TVA could have planned for a normal accident such as the coal ash spill in Kingston, Tenn.
Those coal ash spills should have been expected.
Normal Accidents is a 25-year-old book by Charles Perrow, subtitled “Living with High-Risk Technologies.” Perrow, reflecting on the Three Mile Island nuclear incident and other accidents, argued that modern advanced technologies are so complex, and require such careful monitoring and management, that accidents, including potentially massive system failures, have to be considered “normal,” not exceptional, events.
The technologies he wrote about included many we consider commonplace today, but climate change and other global environmental impact risks were not among the "accidents" he anticipated.
Economists seem to have learned precious little from the book, highly acclaimed as it was. Economic calculations still get made on the basis of “expected values” — the statistically most likely outcomes — despite the fact that these values do not accommodate the virtual certainty of unexpected events.
Analyses like Environmental Impact Statements — required for major federal investments under the National Environmental Policy Act — are still based on what economists call “expected utility theory” (EUT). Based on past experience and recorded data, we project the probability of different events and use those odds in combination with the “utility” or value associated with each alternative event to arrive at an expected value for a course of action.
That doesn’t make sense … or does it?
Think of it this way. On a given day, it could rain or be sunny. You have to decide whether or not to carry an umbrella. The utility of having an umbrella if it rains is high, but if it’s sunny, the umbrella’s nothing but a pain — a negative utility. Whether you carry the umbrella is a function of what you think the odds are of rain.

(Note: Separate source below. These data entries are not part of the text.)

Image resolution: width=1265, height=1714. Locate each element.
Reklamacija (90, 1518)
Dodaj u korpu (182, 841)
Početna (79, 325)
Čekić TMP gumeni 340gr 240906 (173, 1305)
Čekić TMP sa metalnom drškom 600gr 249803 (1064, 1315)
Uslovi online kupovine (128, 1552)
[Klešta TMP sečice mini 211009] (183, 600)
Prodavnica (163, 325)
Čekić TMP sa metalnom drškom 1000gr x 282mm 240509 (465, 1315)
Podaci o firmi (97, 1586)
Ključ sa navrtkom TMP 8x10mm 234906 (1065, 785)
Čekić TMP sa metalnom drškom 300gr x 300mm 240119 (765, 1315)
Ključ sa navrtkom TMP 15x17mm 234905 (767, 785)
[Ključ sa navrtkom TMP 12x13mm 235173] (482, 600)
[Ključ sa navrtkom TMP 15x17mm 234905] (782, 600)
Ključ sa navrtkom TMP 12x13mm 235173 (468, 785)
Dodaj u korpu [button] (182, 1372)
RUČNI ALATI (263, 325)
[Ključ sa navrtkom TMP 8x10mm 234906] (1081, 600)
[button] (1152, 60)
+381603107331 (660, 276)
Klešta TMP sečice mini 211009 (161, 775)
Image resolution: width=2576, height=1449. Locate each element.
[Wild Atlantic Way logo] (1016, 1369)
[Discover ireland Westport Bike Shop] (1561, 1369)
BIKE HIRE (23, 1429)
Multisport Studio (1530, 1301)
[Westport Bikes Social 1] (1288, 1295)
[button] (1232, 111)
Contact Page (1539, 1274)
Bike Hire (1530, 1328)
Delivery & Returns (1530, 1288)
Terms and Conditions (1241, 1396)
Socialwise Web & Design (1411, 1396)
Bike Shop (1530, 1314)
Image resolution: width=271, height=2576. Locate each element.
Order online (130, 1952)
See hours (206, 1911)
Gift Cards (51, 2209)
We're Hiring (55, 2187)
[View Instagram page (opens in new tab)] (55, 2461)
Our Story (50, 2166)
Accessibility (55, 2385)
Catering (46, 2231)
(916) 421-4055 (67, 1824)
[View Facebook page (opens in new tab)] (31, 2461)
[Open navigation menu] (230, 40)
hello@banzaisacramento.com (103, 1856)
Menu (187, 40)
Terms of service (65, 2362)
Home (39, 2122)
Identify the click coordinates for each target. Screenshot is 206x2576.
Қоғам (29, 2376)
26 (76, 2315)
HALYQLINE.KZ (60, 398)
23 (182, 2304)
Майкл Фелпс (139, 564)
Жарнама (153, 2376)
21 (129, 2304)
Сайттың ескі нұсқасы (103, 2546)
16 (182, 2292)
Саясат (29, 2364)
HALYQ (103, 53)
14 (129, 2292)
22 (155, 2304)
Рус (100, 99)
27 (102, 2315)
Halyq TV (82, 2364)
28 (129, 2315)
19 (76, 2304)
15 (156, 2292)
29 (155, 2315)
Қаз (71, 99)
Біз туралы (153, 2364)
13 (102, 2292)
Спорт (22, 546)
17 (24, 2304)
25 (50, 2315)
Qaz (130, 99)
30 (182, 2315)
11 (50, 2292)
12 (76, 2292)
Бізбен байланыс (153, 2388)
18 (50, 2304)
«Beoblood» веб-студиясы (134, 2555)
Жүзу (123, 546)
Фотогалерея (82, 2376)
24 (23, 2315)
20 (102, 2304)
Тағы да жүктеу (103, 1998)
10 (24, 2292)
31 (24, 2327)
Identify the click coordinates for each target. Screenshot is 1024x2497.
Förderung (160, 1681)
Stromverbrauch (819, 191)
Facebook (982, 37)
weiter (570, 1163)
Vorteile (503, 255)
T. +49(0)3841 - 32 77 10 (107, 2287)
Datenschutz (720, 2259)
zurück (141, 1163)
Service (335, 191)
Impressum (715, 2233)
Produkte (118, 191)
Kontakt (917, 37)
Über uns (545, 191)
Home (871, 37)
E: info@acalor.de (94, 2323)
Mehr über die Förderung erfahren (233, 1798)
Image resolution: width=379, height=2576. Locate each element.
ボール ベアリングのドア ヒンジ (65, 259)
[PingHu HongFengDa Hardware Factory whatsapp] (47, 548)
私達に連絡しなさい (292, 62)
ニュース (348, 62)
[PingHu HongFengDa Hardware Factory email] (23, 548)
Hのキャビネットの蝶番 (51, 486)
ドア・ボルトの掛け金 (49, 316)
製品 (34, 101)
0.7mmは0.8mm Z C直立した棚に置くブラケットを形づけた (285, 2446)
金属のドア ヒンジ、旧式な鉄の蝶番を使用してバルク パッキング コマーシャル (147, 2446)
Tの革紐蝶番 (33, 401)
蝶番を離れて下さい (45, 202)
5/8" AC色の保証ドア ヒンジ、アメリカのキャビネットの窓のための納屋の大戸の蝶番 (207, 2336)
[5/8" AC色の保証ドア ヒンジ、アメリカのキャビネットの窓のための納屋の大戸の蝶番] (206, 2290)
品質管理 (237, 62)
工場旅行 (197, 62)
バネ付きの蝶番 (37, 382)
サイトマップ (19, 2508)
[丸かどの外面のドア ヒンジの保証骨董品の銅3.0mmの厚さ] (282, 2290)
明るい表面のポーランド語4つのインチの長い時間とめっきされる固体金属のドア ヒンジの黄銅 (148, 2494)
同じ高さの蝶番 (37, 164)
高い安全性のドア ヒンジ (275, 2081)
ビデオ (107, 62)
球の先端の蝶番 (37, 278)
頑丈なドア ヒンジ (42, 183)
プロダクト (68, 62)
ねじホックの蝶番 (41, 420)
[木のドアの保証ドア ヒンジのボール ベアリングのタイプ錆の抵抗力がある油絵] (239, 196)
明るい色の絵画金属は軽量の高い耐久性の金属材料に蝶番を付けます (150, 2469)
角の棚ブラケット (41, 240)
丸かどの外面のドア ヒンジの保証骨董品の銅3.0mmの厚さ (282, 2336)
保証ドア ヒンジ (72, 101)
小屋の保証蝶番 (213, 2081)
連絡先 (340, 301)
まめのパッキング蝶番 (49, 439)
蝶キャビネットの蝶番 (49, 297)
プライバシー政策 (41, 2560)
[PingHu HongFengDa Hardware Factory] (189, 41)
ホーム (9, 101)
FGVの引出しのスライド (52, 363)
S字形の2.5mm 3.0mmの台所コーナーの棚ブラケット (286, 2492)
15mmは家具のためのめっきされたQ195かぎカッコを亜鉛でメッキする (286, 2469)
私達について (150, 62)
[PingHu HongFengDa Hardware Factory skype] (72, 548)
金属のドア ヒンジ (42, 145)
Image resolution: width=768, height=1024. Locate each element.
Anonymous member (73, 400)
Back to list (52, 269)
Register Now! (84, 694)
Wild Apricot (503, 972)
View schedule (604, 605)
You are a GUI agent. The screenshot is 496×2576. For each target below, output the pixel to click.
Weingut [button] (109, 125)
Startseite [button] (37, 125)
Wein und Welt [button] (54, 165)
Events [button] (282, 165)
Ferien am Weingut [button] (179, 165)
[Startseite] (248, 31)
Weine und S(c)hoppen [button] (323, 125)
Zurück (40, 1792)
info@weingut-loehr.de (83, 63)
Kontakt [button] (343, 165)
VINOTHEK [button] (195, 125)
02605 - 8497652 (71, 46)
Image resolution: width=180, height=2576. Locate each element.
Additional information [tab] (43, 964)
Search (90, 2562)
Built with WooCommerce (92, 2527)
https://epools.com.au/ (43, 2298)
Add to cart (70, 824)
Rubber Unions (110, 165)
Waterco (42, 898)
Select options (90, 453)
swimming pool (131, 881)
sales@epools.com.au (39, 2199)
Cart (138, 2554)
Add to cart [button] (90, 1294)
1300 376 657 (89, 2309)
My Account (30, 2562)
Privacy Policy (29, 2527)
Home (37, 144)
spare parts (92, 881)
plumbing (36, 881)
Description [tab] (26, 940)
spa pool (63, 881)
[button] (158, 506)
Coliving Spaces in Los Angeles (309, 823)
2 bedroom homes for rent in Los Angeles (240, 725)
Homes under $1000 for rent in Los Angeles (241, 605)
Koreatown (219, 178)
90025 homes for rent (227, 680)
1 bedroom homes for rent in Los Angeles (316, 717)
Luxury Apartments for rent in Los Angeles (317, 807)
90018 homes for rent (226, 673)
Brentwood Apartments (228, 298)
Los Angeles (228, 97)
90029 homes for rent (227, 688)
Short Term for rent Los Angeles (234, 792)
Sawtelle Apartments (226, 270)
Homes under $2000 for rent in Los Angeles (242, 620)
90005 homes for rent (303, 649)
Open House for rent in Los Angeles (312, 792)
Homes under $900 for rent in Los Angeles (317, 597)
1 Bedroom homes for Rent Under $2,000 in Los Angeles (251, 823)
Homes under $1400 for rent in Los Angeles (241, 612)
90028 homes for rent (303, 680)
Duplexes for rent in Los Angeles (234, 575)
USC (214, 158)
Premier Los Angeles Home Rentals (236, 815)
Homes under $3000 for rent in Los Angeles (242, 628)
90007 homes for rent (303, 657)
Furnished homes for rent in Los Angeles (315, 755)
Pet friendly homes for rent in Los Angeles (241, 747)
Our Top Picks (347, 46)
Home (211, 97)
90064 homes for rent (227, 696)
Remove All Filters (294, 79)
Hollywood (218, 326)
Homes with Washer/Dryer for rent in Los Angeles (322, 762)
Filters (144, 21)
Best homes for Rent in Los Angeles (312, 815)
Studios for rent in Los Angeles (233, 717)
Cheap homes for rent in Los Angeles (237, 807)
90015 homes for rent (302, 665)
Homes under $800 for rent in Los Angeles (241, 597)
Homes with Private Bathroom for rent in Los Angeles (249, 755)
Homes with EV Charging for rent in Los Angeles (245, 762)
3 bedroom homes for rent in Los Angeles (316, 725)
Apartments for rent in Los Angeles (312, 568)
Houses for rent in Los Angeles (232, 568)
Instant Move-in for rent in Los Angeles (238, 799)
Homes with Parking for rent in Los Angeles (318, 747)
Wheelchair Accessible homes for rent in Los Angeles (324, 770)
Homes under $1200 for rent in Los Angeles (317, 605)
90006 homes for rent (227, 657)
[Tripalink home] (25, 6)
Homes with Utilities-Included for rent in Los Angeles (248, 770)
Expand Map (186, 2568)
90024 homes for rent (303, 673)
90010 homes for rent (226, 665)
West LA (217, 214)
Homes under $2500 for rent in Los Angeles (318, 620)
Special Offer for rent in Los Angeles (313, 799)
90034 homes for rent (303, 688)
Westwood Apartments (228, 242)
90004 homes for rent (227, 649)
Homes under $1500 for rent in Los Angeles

Great … except that you don’t know if you can trust the weatherman’s forecasts. And you’ve failed to consider a whole mess of possible outcomes: High wind makes the umbrella useless even in rain; there’s hail or snow; if you bring your umbrella, it is sunny, and you forget it somewhere and lose it.
Not only that, but you’ve also assumed that none of the negatives are too terrible, and none of the positives too spectacularly good. If you were like the Wicked Witch of the West in The Wizard of Oz and melted if you got wet, wouldn’t you carry your umbrella no matter what the odds were?
Now let’s get back to coal ash and normal accidents.
If we buy Perrow’s line of argument, we’d have to incorporate possibilities other than rain or sun in our umbrella calculations. The logic of normal accidents is that something unexpected will happen if the technology or system is complex enough (and enough time has passed). The same way, when the coal-fired power plants were built and the ash storage designed, some allowance for a spill or other accident should have been included in the calculations of the expected value of new power plants.
Assuming that no spill will occur is not reasonable. There must have been some calculation made of the probability of accidents and the damage they might cause. But did anyone plan for or calculate the loss associated with a complete collapse of the retaining wall and a spill of the entire containment, not just a slow leak? I don’t know, but the New York Times coverage of the spill at the Kingston, Tenn., plant noted that the TVA had struggled for years to control small leaks.
They had to have known better, right?
Not quite. We also have excellent evidence on the TVA’s assumption about the likelihood of a massive spill and the costs involved. From the NYT article:
In 2003, it [the TVA] considered switching to dry disposal, but balked at the estimated cost of $25 million, according to a report in The Knoxville News Sentinel. That is less than the cost of cleaning up an ash spill in Pennsylvania in 2005 that was a 10th of the size of the one in Tennessee.
So, that tells us the TVA figured the probability of a spill multiplied by the likely cost to clean up was less than $25 million in current dollars in 2003.
They were badly wrong. Why?
The expected value calculation appears to have assigned a zero probability to a spill as massive as the one that occurred. That’s as if you carried an umbrella in the rain even though you might melt if you got wet, and assigned a zero probability to the possibility of high winds or hail. That’s not rational.
Assigning that zero likelihood also meant that there was no serious effort to calculate the cost of such a massive failure.
What this helps to see is that the expected value calculation — and all our NEPA-mandated Environmental Impact Statements for federal projects — depend on key assumptions that are unlikely to be true even if we make conscious allowance for normal accidents we tend to ignore:
- We know the possible outcomes or conditions (the weather states that can occur),
- we know the probability of each those outcomes will occur within some time frame, and
- we know the impacts on “utility” of each of those outcomes.
If we don’t know all possible outcomes, or if there is uncertainty about the likelihood of each outcome, or if we don’t fully understand or can’t measure the effects of each outcome, then the expected value calculation is a guess, not an empirically-based forecast.
The weather forecast for tomorrow, and its effects on the ability to do outdoor construction work, doesn’t meet these standards for a full empirical projection. Yet the designers of those power plants claim to be able to give us good forecasts of the stability of the ash storage facilities for the decades that a new plant will be in operation.
Good luck. Any power company planners — or state and local government regulators and oversight agency personnel — out there: Did you ever hear of the Precautionary Principle?